What to work on >> Write out every line exactly, from the first line of the records below through the line that contains "952 40 44 98 (140, 2454)".

Given data >>
=-=-=

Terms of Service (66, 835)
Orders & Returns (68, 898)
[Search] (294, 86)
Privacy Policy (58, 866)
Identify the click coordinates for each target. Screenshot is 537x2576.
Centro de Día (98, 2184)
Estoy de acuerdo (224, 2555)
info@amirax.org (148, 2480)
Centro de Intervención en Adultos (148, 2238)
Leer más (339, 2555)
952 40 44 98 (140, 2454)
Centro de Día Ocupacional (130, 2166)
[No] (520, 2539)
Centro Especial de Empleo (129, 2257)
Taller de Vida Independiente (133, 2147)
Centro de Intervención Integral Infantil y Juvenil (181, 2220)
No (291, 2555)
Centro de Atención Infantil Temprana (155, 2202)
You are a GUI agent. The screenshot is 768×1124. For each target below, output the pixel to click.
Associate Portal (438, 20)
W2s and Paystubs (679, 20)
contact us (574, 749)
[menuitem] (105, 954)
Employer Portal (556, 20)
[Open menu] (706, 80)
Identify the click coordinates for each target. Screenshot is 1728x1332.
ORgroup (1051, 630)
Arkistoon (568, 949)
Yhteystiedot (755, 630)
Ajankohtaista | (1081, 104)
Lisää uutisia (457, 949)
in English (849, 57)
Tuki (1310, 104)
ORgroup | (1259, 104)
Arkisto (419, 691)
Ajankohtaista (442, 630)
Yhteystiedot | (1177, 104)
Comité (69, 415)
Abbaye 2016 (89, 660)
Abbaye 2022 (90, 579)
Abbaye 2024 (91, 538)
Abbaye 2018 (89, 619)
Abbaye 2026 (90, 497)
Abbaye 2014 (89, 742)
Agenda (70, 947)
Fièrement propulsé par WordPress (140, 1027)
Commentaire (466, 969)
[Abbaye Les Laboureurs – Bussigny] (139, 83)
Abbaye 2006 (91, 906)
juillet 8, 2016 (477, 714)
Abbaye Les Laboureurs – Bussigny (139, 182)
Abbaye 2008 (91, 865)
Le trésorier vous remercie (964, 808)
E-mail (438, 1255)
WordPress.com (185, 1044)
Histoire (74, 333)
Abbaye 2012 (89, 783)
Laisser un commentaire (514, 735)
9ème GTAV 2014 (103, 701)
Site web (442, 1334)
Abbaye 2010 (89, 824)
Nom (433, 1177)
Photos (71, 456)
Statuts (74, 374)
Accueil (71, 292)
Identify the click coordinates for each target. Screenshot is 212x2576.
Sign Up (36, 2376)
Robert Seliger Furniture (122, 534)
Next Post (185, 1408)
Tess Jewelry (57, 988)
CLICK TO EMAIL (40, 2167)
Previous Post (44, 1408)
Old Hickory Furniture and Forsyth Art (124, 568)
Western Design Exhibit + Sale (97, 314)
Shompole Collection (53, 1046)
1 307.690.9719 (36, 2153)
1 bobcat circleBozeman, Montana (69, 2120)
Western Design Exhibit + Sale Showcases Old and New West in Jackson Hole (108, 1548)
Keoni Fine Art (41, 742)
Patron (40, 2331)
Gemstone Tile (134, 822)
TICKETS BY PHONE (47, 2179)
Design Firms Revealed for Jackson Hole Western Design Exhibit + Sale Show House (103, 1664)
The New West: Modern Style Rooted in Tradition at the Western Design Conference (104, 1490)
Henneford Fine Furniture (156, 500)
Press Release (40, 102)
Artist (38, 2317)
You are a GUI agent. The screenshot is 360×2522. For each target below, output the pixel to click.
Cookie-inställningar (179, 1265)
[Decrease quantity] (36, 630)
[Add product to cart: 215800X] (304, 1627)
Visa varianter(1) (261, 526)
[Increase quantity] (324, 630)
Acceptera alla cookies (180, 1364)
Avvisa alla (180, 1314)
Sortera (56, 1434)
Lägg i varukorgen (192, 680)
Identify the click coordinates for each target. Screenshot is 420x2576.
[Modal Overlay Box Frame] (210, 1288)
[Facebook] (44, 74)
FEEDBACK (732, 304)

=-=-=

Response >>
Terms of Service (66, 835)
Orders & Returns (68, 898)
[Search] (294, 86)
Privacy Policy (58, 866)
Identify the click coordinates for each target. Screenshot is 537x2576.
Centro de Día (98, 2184)
Estoy de acuerdo (224, 2555)
info@amirax.org (148, 2480)
Centro de Intervención en Adultos (148, 2238)
Leer más (339, 2555)
952 40 44 98 (140, 2454)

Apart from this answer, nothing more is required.